» **WHAT IS REQUIRED**
From the top of the records below, return each line exactly, ending with the line that contains "The height and width of the screenshot is (980, 1208).".

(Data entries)
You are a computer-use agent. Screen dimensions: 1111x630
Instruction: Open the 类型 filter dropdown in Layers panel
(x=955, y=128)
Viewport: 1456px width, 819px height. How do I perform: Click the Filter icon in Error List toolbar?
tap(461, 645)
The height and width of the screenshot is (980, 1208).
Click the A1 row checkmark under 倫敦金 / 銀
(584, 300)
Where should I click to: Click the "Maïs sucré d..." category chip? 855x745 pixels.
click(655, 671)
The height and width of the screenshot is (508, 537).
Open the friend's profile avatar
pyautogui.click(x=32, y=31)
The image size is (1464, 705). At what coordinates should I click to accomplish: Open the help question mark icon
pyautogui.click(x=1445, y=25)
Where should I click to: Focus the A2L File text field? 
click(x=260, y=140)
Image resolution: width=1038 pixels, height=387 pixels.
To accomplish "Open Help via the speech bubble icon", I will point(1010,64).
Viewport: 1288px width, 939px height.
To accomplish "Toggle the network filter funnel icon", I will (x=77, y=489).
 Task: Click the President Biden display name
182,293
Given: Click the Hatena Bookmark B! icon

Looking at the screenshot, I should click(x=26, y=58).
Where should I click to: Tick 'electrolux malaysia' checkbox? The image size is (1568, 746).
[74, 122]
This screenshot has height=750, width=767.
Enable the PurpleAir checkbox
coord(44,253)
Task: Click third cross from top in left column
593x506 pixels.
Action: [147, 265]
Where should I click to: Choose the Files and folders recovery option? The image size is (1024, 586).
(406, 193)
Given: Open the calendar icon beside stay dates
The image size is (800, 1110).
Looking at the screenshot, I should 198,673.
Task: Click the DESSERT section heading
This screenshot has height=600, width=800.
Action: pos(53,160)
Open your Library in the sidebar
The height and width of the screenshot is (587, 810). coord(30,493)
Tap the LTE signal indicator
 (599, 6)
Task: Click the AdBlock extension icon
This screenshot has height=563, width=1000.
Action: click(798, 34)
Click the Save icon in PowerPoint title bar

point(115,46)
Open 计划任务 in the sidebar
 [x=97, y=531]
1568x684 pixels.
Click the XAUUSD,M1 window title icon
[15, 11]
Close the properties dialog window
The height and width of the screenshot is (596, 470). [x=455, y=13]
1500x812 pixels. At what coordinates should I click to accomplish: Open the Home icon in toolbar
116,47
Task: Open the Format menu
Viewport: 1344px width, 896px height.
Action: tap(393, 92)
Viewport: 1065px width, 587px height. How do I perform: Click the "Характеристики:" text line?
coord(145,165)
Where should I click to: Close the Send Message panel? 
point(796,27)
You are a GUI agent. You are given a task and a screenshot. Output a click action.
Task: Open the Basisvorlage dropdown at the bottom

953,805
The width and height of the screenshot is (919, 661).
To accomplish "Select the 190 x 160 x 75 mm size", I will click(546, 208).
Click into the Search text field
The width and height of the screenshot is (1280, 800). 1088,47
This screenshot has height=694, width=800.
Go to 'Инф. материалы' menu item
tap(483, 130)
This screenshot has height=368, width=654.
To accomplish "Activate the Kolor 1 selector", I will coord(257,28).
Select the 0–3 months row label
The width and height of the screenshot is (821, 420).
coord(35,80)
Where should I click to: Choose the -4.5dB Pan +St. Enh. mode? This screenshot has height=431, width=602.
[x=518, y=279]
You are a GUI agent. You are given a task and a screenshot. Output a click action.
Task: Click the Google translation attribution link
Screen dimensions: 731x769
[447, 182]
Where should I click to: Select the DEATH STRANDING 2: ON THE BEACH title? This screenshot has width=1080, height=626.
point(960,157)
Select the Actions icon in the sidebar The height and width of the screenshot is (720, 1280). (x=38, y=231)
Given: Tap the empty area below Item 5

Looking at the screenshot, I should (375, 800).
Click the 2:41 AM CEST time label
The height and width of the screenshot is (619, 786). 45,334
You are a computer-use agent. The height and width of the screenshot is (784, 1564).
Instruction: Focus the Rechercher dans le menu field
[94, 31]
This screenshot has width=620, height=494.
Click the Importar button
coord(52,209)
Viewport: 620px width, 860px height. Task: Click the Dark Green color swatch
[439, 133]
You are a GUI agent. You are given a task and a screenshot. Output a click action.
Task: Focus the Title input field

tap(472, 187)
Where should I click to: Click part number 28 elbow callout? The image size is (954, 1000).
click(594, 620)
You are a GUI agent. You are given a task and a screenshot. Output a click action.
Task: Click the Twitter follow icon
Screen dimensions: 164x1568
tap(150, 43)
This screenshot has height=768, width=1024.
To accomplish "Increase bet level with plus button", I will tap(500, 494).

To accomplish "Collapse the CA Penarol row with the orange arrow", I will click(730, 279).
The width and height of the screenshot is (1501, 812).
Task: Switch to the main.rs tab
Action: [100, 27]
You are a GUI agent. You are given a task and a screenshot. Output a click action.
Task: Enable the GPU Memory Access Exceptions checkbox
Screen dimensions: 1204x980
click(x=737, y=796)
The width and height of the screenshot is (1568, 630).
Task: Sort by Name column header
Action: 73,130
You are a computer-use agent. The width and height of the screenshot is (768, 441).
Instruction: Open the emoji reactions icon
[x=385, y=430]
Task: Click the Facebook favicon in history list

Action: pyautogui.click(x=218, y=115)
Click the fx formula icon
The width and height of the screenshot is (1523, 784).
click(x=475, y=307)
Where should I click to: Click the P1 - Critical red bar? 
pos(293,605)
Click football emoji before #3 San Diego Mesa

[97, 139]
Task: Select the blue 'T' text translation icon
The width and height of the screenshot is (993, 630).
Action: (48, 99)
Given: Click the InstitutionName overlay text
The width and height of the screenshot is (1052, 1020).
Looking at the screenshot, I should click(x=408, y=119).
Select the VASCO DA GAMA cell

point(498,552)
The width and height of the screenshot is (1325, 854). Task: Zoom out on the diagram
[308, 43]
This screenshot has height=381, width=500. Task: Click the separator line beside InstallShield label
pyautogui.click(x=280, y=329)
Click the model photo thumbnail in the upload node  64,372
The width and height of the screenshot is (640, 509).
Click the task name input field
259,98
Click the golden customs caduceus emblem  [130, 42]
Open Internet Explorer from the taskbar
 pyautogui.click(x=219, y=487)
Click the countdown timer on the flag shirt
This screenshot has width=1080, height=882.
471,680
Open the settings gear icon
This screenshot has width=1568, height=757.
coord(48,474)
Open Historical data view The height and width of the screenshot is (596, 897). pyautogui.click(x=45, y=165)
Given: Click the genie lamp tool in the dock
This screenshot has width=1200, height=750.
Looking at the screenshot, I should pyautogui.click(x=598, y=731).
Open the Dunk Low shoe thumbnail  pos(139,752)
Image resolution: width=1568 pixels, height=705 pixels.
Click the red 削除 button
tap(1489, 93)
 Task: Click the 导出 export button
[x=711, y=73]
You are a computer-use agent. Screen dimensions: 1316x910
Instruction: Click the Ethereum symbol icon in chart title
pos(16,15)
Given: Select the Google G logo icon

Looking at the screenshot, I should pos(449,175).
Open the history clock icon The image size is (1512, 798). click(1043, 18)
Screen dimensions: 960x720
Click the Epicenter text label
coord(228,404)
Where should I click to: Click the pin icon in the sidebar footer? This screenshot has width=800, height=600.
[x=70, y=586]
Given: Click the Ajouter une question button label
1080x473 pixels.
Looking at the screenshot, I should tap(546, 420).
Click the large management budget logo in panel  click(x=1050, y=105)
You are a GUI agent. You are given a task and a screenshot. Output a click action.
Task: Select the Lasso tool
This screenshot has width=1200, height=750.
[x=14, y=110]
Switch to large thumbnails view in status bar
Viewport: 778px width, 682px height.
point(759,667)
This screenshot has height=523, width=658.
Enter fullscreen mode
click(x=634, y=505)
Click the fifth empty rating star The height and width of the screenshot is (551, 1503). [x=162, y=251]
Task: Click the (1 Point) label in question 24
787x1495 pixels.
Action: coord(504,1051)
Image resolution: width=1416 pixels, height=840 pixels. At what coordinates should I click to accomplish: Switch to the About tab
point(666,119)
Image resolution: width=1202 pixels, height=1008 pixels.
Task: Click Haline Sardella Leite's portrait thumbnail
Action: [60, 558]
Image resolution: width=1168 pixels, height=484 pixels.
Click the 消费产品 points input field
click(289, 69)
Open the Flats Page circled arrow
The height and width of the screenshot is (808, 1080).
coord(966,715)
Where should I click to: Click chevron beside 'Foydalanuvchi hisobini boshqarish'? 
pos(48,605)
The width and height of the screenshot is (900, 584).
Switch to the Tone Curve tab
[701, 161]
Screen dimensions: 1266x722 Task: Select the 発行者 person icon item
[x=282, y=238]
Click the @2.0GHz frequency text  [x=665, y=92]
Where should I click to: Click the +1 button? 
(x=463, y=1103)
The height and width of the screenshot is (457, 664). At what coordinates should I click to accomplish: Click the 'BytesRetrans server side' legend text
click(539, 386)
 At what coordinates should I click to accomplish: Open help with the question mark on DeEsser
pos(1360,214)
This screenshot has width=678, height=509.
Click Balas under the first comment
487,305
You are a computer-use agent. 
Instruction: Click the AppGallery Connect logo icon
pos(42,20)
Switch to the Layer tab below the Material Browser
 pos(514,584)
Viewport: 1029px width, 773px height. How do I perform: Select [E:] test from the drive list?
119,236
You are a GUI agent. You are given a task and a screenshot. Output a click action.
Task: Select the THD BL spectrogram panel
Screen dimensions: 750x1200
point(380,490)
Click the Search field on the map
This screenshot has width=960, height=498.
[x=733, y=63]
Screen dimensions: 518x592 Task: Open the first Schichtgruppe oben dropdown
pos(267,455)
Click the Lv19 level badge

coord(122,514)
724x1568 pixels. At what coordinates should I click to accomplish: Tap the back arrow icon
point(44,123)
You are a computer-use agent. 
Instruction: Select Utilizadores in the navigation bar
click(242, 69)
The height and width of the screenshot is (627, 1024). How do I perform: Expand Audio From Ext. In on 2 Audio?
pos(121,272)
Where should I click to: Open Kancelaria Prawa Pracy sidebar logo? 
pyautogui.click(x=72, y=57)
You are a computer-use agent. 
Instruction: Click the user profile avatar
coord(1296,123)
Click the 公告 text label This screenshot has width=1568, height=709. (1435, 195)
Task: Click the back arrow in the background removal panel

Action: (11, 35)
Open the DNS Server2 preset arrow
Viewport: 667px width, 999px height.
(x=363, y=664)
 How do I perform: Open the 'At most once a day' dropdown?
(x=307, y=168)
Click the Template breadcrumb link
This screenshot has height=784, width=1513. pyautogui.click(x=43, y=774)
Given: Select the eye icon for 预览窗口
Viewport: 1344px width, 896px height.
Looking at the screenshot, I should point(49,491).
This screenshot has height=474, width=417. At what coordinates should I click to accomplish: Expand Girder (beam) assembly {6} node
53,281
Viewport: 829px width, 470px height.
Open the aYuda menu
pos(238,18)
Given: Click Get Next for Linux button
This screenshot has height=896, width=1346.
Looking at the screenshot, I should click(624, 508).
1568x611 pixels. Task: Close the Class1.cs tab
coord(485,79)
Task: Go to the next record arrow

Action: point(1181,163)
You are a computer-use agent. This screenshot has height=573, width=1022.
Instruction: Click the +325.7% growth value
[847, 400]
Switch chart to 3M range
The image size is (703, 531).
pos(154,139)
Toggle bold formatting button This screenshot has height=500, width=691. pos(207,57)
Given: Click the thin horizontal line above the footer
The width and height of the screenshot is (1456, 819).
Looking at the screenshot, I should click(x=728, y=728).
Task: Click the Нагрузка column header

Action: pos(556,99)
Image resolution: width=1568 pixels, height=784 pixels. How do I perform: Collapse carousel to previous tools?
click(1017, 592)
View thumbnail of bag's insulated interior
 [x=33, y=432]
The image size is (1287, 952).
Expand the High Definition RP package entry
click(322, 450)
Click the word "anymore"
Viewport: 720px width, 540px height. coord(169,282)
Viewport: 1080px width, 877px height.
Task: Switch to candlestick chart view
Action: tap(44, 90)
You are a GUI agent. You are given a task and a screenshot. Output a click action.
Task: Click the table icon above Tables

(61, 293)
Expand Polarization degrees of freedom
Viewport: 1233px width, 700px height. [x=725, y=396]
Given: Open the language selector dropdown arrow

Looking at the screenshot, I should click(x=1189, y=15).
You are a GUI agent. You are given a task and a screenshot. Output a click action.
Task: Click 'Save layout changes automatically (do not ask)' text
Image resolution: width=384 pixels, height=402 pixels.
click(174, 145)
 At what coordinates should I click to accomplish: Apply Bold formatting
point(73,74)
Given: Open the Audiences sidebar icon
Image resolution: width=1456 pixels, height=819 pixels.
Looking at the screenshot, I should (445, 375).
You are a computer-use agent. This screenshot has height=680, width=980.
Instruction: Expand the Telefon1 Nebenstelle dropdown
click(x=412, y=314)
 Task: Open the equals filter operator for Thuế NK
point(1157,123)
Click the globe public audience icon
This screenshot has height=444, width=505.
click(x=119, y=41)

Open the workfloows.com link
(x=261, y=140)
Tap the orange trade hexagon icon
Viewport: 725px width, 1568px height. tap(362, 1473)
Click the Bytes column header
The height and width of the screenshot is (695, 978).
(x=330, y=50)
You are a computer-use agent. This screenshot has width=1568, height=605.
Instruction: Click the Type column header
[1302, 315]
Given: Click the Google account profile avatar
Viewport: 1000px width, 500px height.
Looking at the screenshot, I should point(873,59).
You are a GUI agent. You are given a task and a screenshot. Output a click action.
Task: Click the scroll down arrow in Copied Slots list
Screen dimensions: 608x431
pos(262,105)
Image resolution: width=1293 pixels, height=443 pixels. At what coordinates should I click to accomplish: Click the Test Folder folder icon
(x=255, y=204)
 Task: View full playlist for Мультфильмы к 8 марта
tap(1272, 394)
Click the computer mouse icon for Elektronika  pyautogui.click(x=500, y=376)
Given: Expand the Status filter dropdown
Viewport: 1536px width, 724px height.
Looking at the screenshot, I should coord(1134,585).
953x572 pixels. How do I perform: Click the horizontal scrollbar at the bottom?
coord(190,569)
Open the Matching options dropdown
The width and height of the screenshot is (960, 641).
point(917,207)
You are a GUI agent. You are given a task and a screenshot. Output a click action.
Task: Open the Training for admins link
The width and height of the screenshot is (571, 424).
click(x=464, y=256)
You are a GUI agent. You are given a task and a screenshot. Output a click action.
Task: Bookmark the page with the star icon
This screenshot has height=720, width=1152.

» **WORKED SOLUTION**
You are a computer-use agent. Screen dimensions: 1111x630
Instruction: Open the 类型 filter dropdown in Layers panel
(x=955, y=128)
Viewport: 1456px width, 819px height. How do I perform: Click the Filter icon in Error List toolbar?
tap(461, 645)
The height and width of the screenshot is (980, 1208).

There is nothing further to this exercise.